CISOs are acutely aware of the complexity and threats resulting from the increase in third parties accessing their data, whether it’s suppliers, outsourced providers, contractors or business partners.
Vetting hundreds and possibly thousands of businesses and agreeing and monitoring strict contracts is great in theory but can be very difficult in practice. While there are plenty of ideas, the cyber security profession lacks a comprehensive solution to this conundrum, with all CISOs working to find ways to verify the reliability and continuing security of third parties.
Towards greater trust
As they face the challenges of securing data across multiple parties, CISOs have a number of options.
Tightening up the supply chain
Contracts and compliance are an obvious place to start, with clear guidelines on due diligence before signing a contract, and more controlled and restricted access for third parties, if there’s a concern they can’t meet the required cyber security standards.
Automation also has a role to play, building machine learning and establishing automated risk assessments, which is a good way to manage the scale of the problem, with many companies already facing a backlog of a thousand or more vendor assessments.
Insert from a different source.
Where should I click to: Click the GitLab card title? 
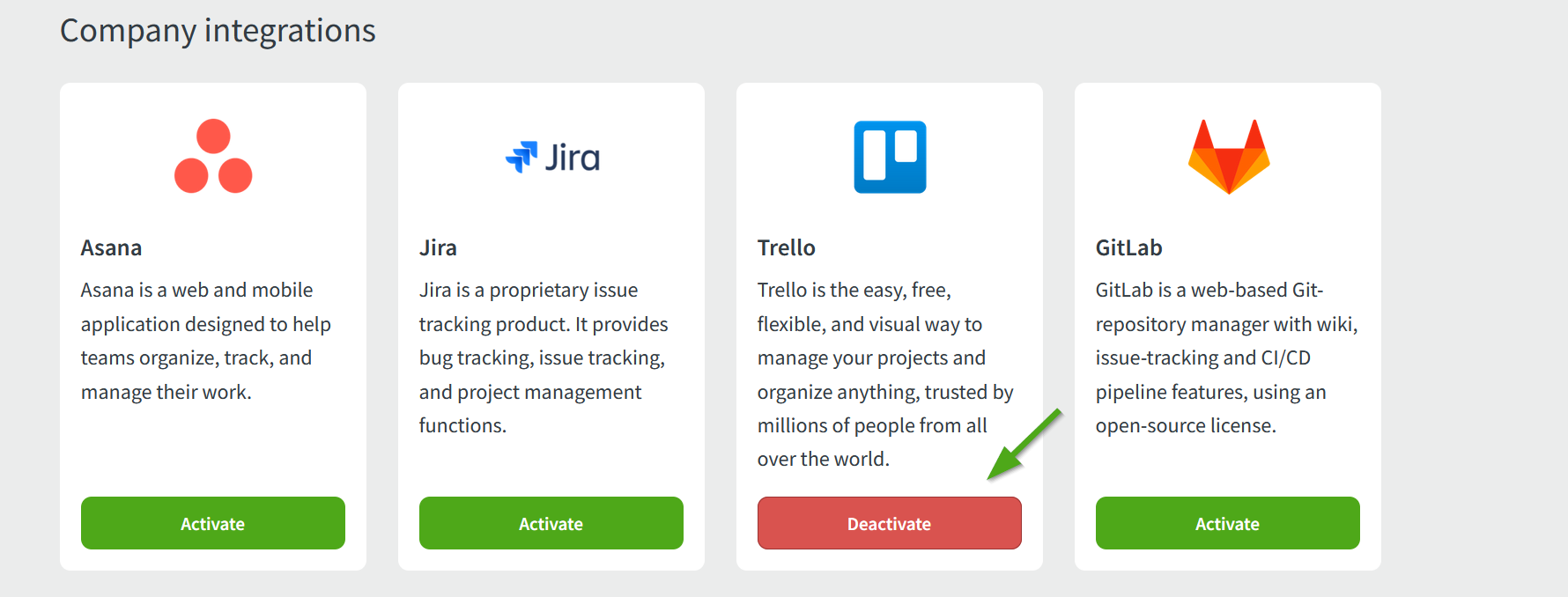1128,247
There’s a broad acknowledgement that CISOs cannot solve this problem alone, a point emphasized by Greg Day, VP and CISO, EMEA, Palo Alto Networks: “We need to build industry communities to allow data sharing, coordinating at an international level, with more sharing of key cyber threats, rather than just trend analysis.”
Working with a range of stakeholders
There’s no quick fix to the threats inherent in the complex web of relationships that characterize today’s supply chains and outsourcing environment.
Industries like financial services have shown the value of collaboration across a number of common challenges. Working together to share intelligence and knowledge, to learn from others and present a united front, benefits all the players. Philipp Südmeyer, Group CISO, Munich Re, says “A lot is about personal relationships; when you know and trust people, you can talk about x, y and z and build deeper relationships.” This extends to relationships with regulators, to work as a team to proactively manage cyber security issues and defend communities.
In the UK, for instance, the Active Cyber Defence (ACD) program’s stated aim is to ‘Protect the majority of people in the UK from the majority of harm caused by the majority of cyber-attacks the majority of the time’ — a concept that could be applied to broader ecosystems to defend against an increasingly aggressive and sophisticated threat landscape.
A new era of cooperation
Conventional third-party security offers the illusion of confidence. Embedding security into contracts offers limited assurance, while point-in-time assessments don’t give a real-time view of third-party risks — and can become unmanageable as organizations begin to consider fourth, fifth and even sixth party providers. In addition to addressing in-house concerns, CISOs must turn their attention to playing their part in securing the wider ecosystem through collaborative action.
The excerpt was taken from the KPMG Thought Leadership publication entitled From enforcer to influencer: Shaping tomorrow’s security team.